Lastly, research observed that filtered lenses, especially FL-41 or blue-tinted lenses, were favorably received by VS patients, leading to partial alleviation of symptoms in approximately 80% of patients. The effect of these lenses was particularly evident in reduced palinopsia and decreased intensity, frequency, or duration of VS symptoms.27 These findings support an additional hypothesis that VS is due to a thalamocortical dysrhythmia in the visual pathway4 and that VS is often exacerbated by high-contrast visual stimuli.4 Filtered lenses, particularly those with a yellow-blue tint that modulate the koniocellular processing pathway and provide symptomatic relief to individuals with VS, likely because this pathway reduces light sensitivity. It is important to note that Lauschke et al4 and Han et al27 have extensively tested the chromaticity of the color filters using an Intuitive Colorimeter and found that the optimal choice of color to decrease cortical excitability can vary between individuals. While this particular study identified yellow-blue tint to be helpful for many patients, the selection of color filter may require precise customization based on the individual patient preferences. A similar approach is often employed when prescribing filtered lenses for dyslexic children to mitigate visual instabilities associated with dyslexia.32

There are limitations to extending these treatment options to all patients with visual snow. Several of the studies reviewed here were based on case reviews involving patients of diverse ages and with various comorbidities, including depression, anxiety, and hypertension. The existing studies are largely limited by small sample sizes, often consisting of case reports with a sample size of n = 1. Additionally, numerous articles lacked detailed information regarding medication dosage, frequency, or duration of pharmacotherapy attempts.
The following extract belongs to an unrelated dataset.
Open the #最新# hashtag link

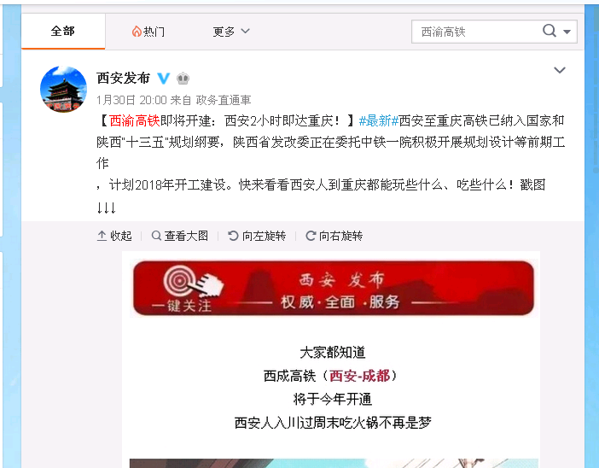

Moreover, many interventions relied solely on subjective reports of VS symptoms, often in the form of a symptom diary. As a result, many studies merely noted improvements or worsening of VS without being able to quantify their findings in a standardized manner, complicating cross-study comparisons.8

Conversely, studies such as the one by Unal-Cevik et al, which utilized VEP12 measurements, provided more quantifiable outcomes. Similarly, Grey et al16 combined VEP measurements with participants’ completion of a VS diary and questionnaire, thereby capturing the subjective and objective aspects of this enigmatic visual syndrome. Given that VS typically has an unremarkable ophthalmological and neurological exam, providing objective measurements of disease severity remains a significant challenge.

Conclusion

The results of our study highlight the extensive efforts made so far to explore a wide range of treatment modalities, including pharmacological and non-pharmacological approaches, for VSS. Despite these efforts, the subjective nature of the condition has posed challenges, with only a few treatments demonstrating complete efficacy. Nevertheless, our literature review suggests that FL-41 tinted lenses consistently provide symptom relief, with cognitive behavioral therapy showing promise as an emerging intervention. Among pharmacological treatments, benzodiazepines and lamotrigine demonstrate the most favorable therapeutic ratio for managing VSS with success rates of 71.4% and 61.5%, respectively. However, the small sample sizes in most existing studies present a significant limitation. Therefore, future large-scale prospective cohort trials will be crucial in providing strong evidence to guide the development of comprehensive medical guidelines for managing this challenging and debilitating syndrome.

Disclosure

The authors report no conflicts of interest in this work.